Of course not, because this first analysis is too quick and insufficient: it is restricted to only one level (the individual’s complexity) and uses only the first imperative: “preserve organize complexity.” Again, the three principles work together, and sometimes to preserve might be less important than to augment or to promote recursively organized complexity.

A murderer has killed another human being and therefore destroyed organized complexity. The murderer’s potential future actions also put in danger the normal functioning of society and other human beings. Leaving the murderer free would create further societal problems, stresses, and chaos, while executing the murderer – as it would have been done in the past – is not the best solution either, at least because it destroys the structural complexity of the murderer as a human being. So the problem is multi-level, and becomes one of preserving the complexity of both the murderer and society. It is generally at both of these levels that modern societies try to find solutions.

6 Conclusion

We have explored a possible foundation for ethics, by showing that organized complexity can be treated as an intrinsic and universal value. Such a non-anthropocentric, universal ethical foundation is much needed in our digital era.

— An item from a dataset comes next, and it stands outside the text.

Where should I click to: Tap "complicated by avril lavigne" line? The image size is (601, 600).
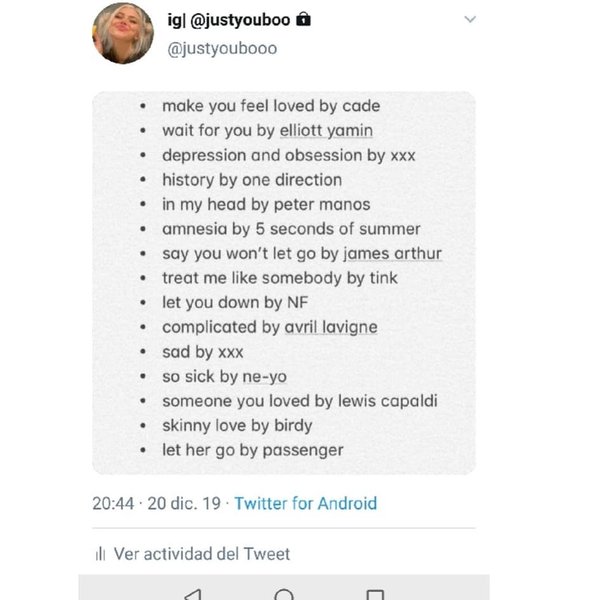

We have argued that organized complexity measures an intrinsic value: the history of non-trivial steps that have occurred to produce an object.

We put forward three imperatives of the ethics of organized complexity: to preserve, augment, and recursively promote what preserves and augments organized complexity. There are still many difficulties that lie ahead to apply those imperatives in practice. However, we saw that many such difficulties also exist in other ethical theories, and thus do not constitute a weakness of our approach in particular.

The potential of such a universal ethics is great, as it could be used to develop transhumanist ethics, machine ethics, or extraterrestrial ethics. It validates many existing notions of good and bad, such as the value of endangered species or works of art. An original non-anthropocentric conclusion is that deeply complex, inanimate objects also have value. In sum, we expect that the development of the ethics of organized complexity will shed light on past, present, and future ethical issues.